Entrepreneur of the Year 2016: Healthcare Services

When Cathy Thorpe joined Nurse Next Door as its president in 2014, she already knew the home-care provider from being a customer five years earlier. Her mother was recovering from surgery, and she was struck by the quality of care the company delivered to her family. Four months later, Thorpe...

Ken Sim + Cathy Thorpe + John DeHart, Co-founder + President and CEO + Co-founder, Nurse Next Door
(Winner)

When Cathy Thorpe joined Nurse Next Door as its president in 2014, she already knew the home-care provider from being a customer five years earlier. Her mother was recovering from surgery, and she was struck by the quality of care the company delivered to her family. Four months later, Thorpe began a friendship with co-founder John DeHart, whose daughter attended preschool with hers. Over the years, the two parents would meet for coffee where talk would inevitably turn to business. Thorpe was impressed by the company’s core values and vision for making people’s lives better, not just more bearable; DeHart admired Thorpe’s smarts. “She would ask me these piercing questions about the business,” DeHart says. “In a very short amount of time, she would figure out what the issues were—what the challenges were.” 

So when DeHart and fellow co-founder Ken Sim decided in 2014 to find someone to lead their then-13-year-old company through its next phase of growth, DeHart immediately thought of Thorpe. Thorpe was running a consulting business in Germany but was contemplating a move back to working within a company and back to Vancouver. DeHart and Sim knew the hire would be pivotal for their company. They needed someone who would carry on the company’s culture and values yet had the vision and skills to execute on a bigger scale. Thorpe won the job after a lengthy, deliberate process, and has since delivered everything the co-founders hoped for.

When Thorpe first took charge, Nurse Next Door had 85 franchises across North America. The new president spent her first year visiting 80 per cent of them to learn their businesses up close. Unfortunately, they did business 85 different ways, and Thorpe knew this scattershot approach could not deliver quality service in a scalable fashion. She built a leadership team to tighten up processes, improve training and provide support for all the franchise partners. In just over two years, Thorpe has nearly doubled the number of franchises to 140, and Nurse Next Door’s revenues have nearly doubled as well. The rising tide has lifted current franchises too, with some franchisees reporting a tripling of revenues in one year.

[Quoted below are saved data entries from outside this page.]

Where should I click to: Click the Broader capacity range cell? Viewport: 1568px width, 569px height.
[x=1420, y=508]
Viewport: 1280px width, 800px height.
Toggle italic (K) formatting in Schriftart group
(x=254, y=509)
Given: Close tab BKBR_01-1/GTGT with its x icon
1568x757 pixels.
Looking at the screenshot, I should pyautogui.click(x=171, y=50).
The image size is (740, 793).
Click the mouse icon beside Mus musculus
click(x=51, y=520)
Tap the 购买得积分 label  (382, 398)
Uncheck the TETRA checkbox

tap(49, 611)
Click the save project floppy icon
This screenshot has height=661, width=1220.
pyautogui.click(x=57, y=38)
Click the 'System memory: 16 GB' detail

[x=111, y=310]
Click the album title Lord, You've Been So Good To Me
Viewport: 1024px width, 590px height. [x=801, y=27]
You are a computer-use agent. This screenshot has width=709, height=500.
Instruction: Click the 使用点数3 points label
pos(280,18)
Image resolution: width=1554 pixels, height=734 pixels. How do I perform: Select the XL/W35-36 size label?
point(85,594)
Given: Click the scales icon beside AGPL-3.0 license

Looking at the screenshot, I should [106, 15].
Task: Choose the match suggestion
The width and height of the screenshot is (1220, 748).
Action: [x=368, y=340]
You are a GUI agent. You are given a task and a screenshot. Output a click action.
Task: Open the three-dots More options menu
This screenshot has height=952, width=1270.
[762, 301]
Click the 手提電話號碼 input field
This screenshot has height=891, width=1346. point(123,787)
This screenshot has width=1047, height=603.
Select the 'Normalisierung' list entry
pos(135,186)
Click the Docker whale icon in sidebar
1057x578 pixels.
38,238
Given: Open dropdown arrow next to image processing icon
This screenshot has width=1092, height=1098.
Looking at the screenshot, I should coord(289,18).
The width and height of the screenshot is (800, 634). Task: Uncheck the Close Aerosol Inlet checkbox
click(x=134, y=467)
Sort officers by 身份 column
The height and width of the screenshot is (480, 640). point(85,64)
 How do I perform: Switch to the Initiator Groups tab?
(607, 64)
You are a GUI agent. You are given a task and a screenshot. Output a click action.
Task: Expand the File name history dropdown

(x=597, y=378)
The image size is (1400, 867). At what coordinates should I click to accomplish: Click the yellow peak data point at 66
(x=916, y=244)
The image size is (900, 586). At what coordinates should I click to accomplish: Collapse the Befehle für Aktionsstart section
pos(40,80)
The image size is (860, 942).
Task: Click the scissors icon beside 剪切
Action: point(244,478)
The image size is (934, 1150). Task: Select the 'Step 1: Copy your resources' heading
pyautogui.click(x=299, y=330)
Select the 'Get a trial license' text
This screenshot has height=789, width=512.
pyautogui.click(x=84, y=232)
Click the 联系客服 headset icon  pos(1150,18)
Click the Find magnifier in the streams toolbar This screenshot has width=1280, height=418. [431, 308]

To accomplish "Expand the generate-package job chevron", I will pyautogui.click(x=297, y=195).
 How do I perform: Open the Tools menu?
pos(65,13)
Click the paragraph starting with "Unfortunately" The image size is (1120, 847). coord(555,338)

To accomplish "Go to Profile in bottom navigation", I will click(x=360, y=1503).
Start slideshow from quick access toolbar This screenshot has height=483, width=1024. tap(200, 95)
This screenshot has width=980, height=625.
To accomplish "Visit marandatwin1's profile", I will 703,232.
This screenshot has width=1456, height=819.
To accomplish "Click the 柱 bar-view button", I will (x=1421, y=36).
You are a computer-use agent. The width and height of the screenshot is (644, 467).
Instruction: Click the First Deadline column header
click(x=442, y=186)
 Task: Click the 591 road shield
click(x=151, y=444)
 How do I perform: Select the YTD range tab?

Zeeshan + Karina Hayat, CEO + President, Prizm Media Inc.
(Runner-up)

 

Prizm Media Inc.Hollywood producers have yet to make a teen romance about startup entrepreneurs—but if they did, they could build a script around Karina and Zeeshan Hayat. Karina was 15 and Zeeshan was 16 when they met. They fell in love, founded a company, got married, grew successful and started a family. The couple self-funded and launched Prizm Media Inc.—a company that generates leads for the health and nutrition industry, focusing on the diabetes market—in 2001, as a way to earn a little extra cash while studying at Douglas College. When the 2008 financial crisis hit and changes to email-marketing regulations wiped out some of Prizm’s competitors, the company leapt at the opportunity. Prizm began calling every patient that opted into its marketing, making sure the patients had the right diagnosis, proper insurance and correct contact information. Prizm’s clients saw their conversion rates soar, and its own business took off. Between 2009 and 2014, revenues grew 1,229 per cent.


Cameron Fleming + Robert Boscacci, Directors, HME Mobility and Accessibility
(Runner-up)

 

HME Mobility and AccessibilityCameron Fleming and Robert Boscacci share the easy rapport of close, longtime friends. It’s a bond that supported the former EY colleagues as they jumped out of stable careers into an industry neither knew anything about. Fleming and Boscacci were healthy men in their mid-20s buying a company that provided medical equipment mostly to seniors; it had been around since 1996, but sales were flat. “The learning curve was vertical,” Fleming recalls of their first year. The pair spent days on the road working with clients and nights in the office managing the business. However, they had passion and an outsiders’ perspective their competitors lacked. They built a multicultural team that could better understand and relate to the diverse Lower Mainland clientele. They introduced technology to allow clients to easily order and track delivery of equipment. In four years, HME has grown from eight to 40 employees, and revenues have grown 30 to 35 per cent each year.